Choices and Consequences
According to the dictionary, choice is defined as ” an act of selecting or making a decision when faced with two or more possibilities.” The definition of consequence is ” a result or effect of an action or condition.”
Every parent has those moments when the urge to yell pulses within us. We think, “Why can’t my children just listen to me?” and it seems that our attempts to be calm and kind are useless. But if children won’t listen, how we can teach them, direct them, or help them? Isn’t it our job to teach the importance of being on time, chewing with their mouths closed, or the injustice of stealing toys? Parenting can be rough, especially when we feel trapped in a cycle of yelling and frustration. What choices and consequences are happening?
Luckily, there is another way!
Parents have a responsibility to nurture and teach their children. Allow me to emphasize the word teach. Effective parenting is about more than punishment. It’s more than demanding obedience and managing through fear. Parenting is about teaching. I have found that the most effective way to help families get out of the yelling cycle is by encouraging choices and consequences. The word “consequence” doesn’t have to imply something bad. It’s just what happens as a result of their choice. Consequences can be good too
Choices and consequences is perhaps the most useful behaviour encouragement technique of all. It can reduce arguments, fights and nagging in a way that sometimes seems almost miraculous.
As parents, we need our children to follow our directions. We really do! So teach them appropriate behaviour using choices and consequences.
Children need to have both positive and negative alternatives described to them to understand they have a real choice about how to behave – co-operatively or unco-operatively. The consequence that follows will depend on the behaviour choice the child makes, so the child has the power.
Here are a couple of examples of how I have used choices and consequences with my children:
“I’ve asked you twice to put your shoes on so we can take your brother to school. If you choose to not put your shoes on, then you choose to walk to the car barefoot. Please decide because we need to get in the car. It’s your choice.”
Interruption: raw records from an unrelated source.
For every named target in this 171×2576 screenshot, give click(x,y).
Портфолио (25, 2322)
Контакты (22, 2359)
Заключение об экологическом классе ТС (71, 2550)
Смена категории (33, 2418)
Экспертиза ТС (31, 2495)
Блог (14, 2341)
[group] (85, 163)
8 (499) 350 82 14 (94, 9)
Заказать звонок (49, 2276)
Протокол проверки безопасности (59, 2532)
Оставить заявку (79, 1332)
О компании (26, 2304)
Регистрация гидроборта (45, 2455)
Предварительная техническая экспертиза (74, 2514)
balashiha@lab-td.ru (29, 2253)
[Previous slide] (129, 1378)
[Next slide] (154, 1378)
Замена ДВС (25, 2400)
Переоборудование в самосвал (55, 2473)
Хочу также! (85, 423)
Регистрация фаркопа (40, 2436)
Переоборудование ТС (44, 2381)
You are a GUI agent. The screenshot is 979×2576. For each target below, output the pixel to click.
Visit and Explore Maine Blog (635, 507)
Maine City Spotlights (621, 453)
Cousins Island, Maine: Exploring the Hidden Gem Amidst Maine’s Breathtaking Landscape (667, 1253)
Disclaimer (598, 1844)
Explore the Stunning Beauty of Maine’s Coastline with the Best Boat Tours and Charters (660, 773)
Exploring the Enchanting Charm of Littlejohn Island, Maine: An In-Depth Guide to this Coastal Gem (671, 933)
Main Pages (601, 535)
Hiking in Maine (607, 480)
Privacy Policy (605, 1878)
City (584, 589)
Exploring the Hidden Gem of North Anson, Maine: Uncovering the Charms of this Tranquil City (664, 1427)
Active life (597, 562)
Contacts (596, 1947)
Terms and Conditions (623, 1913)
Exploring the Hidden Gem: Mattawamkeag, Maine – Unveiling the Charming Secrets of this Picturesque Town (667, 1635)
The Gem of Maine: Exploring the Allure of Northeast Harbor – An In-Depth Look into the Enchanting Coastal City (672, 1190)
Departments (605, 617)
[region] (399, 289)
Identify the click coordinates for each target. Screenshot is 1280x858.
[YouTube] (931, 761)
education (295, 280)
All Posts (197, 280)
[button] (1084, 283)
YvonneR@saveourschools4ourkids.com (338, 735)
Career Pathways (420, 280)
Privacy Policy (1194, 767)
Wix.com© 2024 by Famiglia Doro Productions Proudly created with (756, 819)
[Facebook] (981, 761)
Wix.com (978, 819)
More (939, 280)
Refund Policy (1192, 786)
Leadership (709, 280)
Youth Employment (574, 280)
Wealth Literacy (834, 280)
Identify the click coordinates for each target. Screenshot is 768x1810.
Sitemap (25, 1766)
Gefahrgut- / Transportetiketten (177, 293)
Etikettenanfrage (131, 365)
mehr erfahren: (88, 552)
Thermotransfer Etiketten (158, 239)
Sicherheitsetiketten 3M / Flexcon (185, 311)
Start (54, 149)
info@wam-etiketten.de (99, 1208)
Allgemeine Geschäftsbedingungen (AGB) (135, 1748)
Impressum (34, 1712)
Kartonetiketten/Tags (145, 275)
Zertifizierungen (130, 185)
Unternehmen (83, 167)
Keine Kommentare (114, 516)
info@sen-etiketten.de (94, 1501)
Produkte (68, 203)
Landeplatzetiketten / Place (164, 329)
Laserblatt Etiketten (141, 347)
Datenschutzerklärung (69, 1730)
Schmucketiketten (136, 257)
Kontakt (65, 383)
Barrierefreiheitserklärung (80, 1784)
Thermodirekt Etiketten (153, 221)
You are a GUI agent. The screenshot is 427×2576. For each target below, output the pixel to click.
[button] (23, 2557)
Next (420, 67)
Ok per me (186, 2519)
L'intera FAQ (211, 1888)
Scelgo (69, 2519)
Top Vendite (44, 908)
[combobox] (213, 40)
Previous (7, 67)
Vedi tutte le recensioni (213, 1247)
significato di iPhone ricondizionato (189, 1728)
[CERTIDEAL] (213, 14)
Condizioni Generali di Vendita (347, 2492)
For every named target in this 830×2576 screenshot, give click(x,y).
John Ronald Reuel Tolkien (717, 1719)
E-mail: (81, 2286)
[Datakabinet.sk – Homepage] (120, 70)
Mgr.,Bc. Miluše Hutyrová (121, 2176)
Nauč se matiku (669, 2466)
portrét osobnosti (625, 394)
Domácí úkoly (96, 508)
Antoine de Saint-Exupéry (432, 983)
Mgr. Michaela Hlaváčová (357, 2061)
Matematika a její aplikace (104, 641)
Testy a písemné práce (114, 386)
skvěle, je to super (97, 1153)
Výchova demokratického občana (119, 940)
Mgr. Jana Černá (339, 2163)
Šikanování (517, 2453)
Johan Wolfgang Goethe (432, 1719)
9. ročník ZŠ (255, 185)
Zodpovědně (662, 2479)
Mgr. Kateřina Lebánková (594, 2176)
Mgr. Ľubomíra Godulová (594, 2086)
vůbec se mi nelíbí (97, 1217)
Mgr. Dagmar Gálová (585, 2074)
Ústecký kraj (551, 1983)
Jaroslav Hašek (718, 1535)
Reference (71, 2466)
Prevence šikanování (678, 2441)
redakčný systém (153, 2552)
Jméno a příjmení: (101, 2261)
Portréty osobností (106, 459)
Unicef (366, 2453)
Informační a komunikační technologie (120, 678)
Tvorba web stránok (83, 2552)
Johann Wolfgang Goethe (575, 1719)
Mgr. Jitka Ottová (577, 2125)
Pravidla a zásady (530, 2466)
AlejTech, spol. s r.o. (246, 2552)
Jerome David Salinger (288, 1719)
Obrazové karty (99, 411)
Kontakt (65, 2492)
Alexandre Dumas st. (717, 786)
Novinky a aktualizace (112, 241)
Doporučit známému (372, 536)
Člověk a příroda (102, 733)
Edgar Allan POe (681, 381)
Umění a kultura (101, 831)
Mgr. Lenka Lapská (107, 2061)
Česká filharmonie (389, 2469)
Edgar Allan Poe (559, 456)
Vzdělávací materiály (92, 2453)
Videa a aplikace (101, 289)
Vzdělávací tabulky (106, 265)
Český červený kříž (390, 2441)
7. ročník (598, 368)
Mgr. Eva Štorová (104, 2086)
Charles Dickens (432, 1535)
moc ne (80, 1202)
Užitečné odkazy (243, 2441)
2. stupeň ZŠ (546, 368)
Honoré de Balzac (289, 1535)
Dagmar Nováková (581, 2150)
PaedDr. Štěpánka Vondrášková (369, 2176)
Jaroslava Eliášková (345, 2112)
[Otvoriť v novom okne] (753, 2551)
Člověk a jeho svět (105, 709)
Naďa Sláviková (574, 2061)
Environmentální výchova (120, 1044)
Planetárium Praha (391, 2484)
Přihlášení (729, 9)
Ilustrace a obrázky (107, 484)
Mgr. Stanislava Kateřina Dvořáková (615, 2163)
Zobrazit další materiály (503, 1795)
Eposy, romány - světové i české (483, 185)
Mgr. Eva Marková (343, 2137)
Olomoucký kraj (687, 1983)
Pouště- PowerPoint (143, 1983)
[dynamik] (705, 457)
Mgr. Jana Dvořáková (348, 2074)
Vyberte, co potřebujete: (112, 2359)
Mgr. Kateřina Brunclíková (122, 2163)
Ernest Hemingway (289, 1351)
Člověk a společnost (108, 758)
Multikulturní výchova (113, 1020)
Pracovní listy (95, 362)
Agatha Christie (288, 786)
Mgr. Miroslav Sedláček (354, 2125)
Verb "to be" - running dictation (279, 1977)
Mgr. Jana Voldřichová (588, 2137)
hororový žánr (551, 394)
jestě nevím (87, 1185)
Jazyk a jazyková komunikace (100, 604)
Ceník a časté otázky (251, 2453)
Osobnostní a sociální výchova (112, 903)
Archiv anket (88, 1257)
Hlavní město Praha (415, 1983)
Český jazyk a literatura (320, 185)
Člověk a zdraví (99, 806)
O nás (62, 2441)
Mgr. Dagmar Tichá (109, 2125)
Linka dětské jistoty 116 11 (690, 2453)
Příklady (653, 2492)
“ I have asked you to tidy up your toys, you have a choice. You can either help me tidy up the toys or you can leave me to do it. If you choose to help, then we will have extra story time, if you choose not to help, then there won’t be time for extra stories. It’s up to you – it’s your choice.“
Finding appropriate choices to give to very young children reduces conflict and builds a sense of autonomy, just as it does with older ones. Toddlers can begin to understand the consequences of their choices but the safety of the toddler is paramount when considering age appropriate consequences.
Steps for giving choices and consequences
- Be clear and specific about the positive and negative choice of behaviour, and the positive and negative consequences
- Relate the consequences to the behaviour
- Choose consequences that mean something to the child
- Use a calm, clear voice; threats, a threatening manner, and ultimatums are counter productive
- Don’t give a choice when there isn’t one
- Choose consequences you can keep to
- Give the child a few moments to reflect before asking a decision
Some parents think (or fear that their children will think) of choices and consequences as a form of blackmail. If the consequences given are logical, this is much less likely to happen.
The other important thing for parents to remember is the follow through. If you tell them you the consequence of their choice is to lose a toy for a couple hours, then you have to follow through and keep that toy. If you say that they will have to go to bed early or miss out on dessert, then you have to follow through.
When children do make good choices, praise them! Compliment them! Remember, the whole goal is to encourage good choices, so give those good choices attention too.